WORK ITEM A> In the Bonotto interview introduction, who owns and runs the Northern Italian factory together with Giovanni Bonotto?
WORK ITEM B> Reproduce the Bonotto interview introduction word for word, from "Bonotto’s master craftsmen" up to and including "craftsmanship and expertise.".

EXTRACT PROVIDED>
In conversazione con Giovanni Bonotto
Intervistato da Not Just A Label

18 febbraio 2013
The majority of NJAL’s designers seem to agree that one of the problems with fashion today is mass production and fast fashion.
One man working at opposite pace, in a field without which clothing could not exist – is fabric designer and manufacturer, Giovanni Bonotto. The grand-son of its founder, Giovanni owns and runs the Northern Italian factory together with his brother Lorenzo. The pair and their team of artisans create fabrics for the likes of leading luxury designer labels, from Dries Van Noten to Saint Laurent Paris to Chanel. Their new manufacturing model, the 'slow factory', re-values the culture of the hand-made: it means producing less, using the highest level of craftsmanship.
Bonotto’s master craftsmen follow the philosophy of 'craftsmanship above all'. Recuperating older machinery, Bonotto’s fabrics are instilled with a sense of integrity and authenticity that could not be achieved using the latest technology. They may lose out to the competition by price, but their true value is in the quality of their Renaissance craftsmanship heritage. Bonotto’s entire production – beyond the Slow Factory – is focused on bringing the craftsmanship and expertise back into textile production that has been lost over the past decades. Read on to be inspired by his appreciation of quality, craftsmanship and expertise.

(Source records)
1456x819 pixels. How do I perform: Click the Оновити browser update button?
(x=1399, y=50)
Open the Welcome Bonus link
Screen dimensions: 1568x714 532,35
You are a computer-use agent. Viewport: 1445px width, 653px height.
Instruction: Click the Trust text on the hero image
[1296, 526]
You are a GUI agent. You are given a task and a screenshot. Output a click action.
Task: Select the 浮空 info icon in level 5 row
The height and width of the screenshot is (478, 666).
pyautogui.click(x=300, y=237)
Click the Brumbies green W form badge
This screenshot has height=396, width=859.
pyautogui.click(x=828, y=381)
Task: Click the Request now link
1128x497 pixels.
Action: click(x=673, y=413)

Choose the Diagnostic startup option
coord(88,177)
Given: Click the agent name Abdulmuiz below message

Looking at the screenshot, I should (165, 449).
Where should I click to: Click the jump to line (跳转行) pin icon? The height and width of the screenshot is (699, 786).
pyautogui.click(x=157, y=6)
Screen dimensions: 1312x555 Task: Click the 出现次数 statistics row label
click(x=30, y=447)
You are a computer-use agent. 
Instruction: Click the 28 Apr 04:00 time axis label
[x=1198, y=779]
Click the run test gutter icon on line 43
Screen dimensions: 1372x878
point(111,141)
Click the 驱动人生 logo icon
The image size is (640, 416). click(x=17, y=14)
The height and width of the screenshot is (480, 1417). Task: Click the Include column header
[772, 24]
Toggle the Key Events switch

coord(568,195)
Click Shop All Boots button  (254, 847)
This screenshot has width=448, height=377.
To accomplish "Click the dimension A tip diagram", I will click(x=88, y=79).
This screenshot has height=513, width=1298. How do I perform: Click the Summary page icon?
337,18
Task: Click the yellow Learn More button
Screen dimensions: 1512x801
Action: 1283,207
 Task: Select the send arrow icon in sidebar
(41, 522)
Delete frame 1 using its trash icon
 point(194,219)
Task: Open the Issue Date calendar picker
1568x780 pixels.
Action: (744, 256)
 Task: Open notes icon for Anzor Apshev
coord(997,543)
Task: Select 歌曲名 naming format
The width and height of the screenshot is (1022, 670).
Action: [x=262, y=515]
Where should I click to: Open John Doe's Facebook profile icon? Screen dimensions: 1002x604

TASK RESPONSE A> His brother Lorenzo.

TASK RESPONSE B>
Bonotto’s master craftsmen follow the philosophy of 'craftsmanship above all'. Recuperating older machinery, Bonotto’s fabrics are instilled with a sense of integrity and authenticity that could not be achieved using the latest technology. They may lose out to the competition by price, but their true value is in the quality of their Renaissance craftsmanship heritage. Bonotto’s entire production – beyond the Slow Factory – is focused on bringing the craftsmanship and expertise back into textile production that has been lost over the past decades. Read on to be inspired by his appreciation of quality, craftsmanship and expertise.